Although neither ICWA nor MIFPA authorizes the transfer of this preadoptive-plaeement proceeding to tribal court, the rules of juvenile protection procedure do so. We therefore affirm, on different grounds, the juvenile court’s decision to grant the tribe’s motion to transfer.

Affirmed.

. It is clear from the record that, in fact, the parties are working to place S.S. in a temporary home prior to establishing her permanent home.

. We note that the GAL does not challenge the juvenile court's conclusion that it lacked good cause to deny the transfer.

. Because the relevant provisions of ICWA and MIFPA are virtually the same, and because the purposes of ICWA and MIFPA are complementary, we rely on case law interpreting ICWA to inform our interpretation of MIFPA.

. ICWA uses the term "child custody proceeding,” and MIFPA uses the term "child placement proceeding” to refer to the same types of matters. Compare 25 U.S.C. 1903(1) (2006) (defining "child custody proceeding”) with Minn.Stat. § 260.755, subd. 3 (2010) (defining a “child placement proceeding”). For clarity's sake, we use the term "child custody proceeding” from ICWA.

. As a practical matter, a Minnesota termination-of-parental-rights proceeding adjudicates the termination of parental rights, temporary placement, and permanent placement. See Minn.Stat. § 260C.317, subd. 3(b) (2010) (vesting juvenile court with continuing jurisdiction over a termination-of-parental-rights proceeding until the child is adopted or reaches the age of majority). But the various components of a Minnesota termination-of-parental-rights proceeding are distinct for the purposes of applying ICWA and MIFPA. See In re Welfare of Children of R.M.B., 735 N.W.2d 348, 352 n. 6 (Minn.App.2007) (concluding that "[ajlthough Minnesota courts regard [child-in-need-of-protection-or-services and permanency] proceedings as a continuous proceeding for purposes of disqualifying a district court judge, they are considered separate proceedings for other purposes").

. The only difference between the two provisions is the use of the term "foster care placement” in section 1911(b), as opposed to "involuntary foster care placement” in section 260.771, subdivision 3. This difference is not substantive, however, because the definitions of "foster care placement” in ICWA and "involuntary foster care placement” in MIFPA are substantially the same.
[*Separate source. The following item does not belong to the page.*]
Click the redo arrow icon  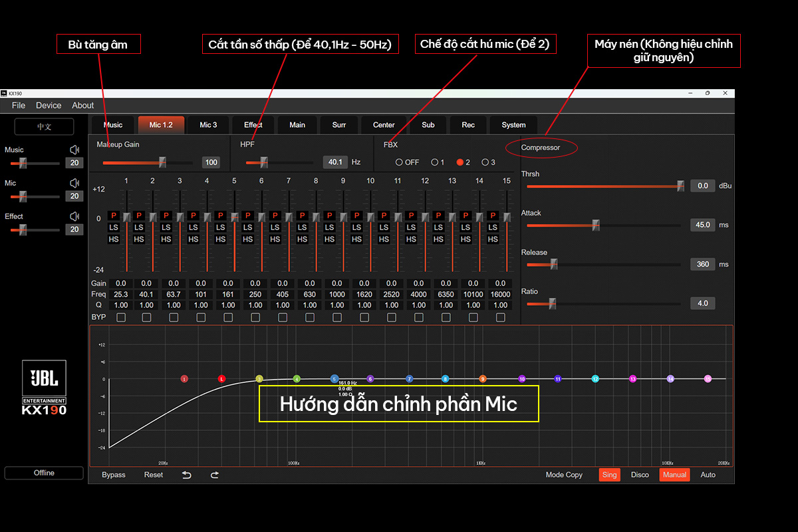(x=214, y=475)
Compare 25 U.S.C. § 1903(1)(i) (2006) (ICWA definition of "foster care placement”) with Minn.Stat. § 260.755, subd. 3(b) (2010) (MIFPA defini-lion of "involuntary foster care placement”). Both terms refer to an action to remove an Indian child from his or her parents or Indian custodian and to place the child temporarily in a foster home or institution where the parent or Indian custodian cannot have the child returned upon demand, but when parental rights have not been terminated. See 25 U.S.C. § 1903(1)(i); Minn.Stat. § 260.755, subd. 3. For clarity’s sake, we use the term "foster care placement” from ICWA.
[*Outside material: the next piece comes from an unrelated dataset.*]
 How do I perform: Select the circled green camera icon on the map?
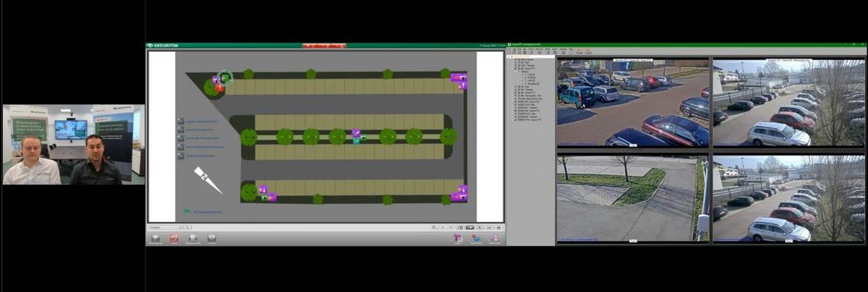tap(225, 78)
. "Concurrent jurisdiction describes a situation where two or more tribunals are authorized to hear and dispose of a matter.” Gavle v. Little Six, Inc., 555 N.W.2d 284, 290 (Minn.1996).
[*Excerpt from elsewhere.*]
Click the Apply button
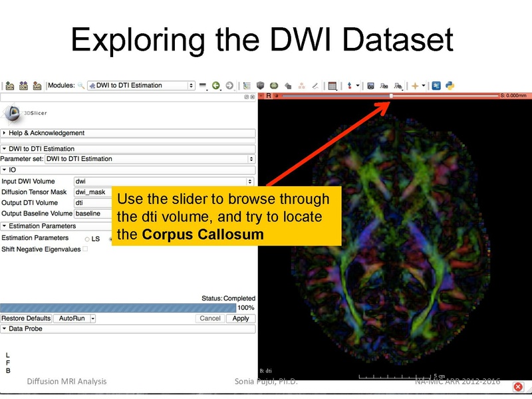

. We also note that even if UCCJEA were applicable, the GAL would not necessarily prevail. The GAL contends that UCCJEA vests the state court with "exclusive, continuing jurisdiction” over this preadoptive-placement proceeding because it has already made a child-custody determination regarding S.S. Minn.Stat. § 518D.202(a) (2010). But the GAL ignores the fact that, even in those cases in which a juvenile court has exclusive, continuing jurisdiction, UCCJEA also allows the juvenile court to "decline to exercise its jurisdiction at any time if it determines that it is an inconvenient forum under the circumstances and that a [tribal court] is a more appropriate forum.” Minn.Stat. § 518D.207(a) (2010); see also Minn.Stat. § 518D.104(b) (2010) (stating that a tribe is to be treated as if it were a state for the purposes of applying UCCJEA). Thus, even if UCCJEA applied, the state court would still be permitted to decline to exercise its jurisdiction in favor of the tribal court, although it would first have to consider the factors enumerated in UCCJEA. Minn.Stat. § 518D.207(a), (b) (2010).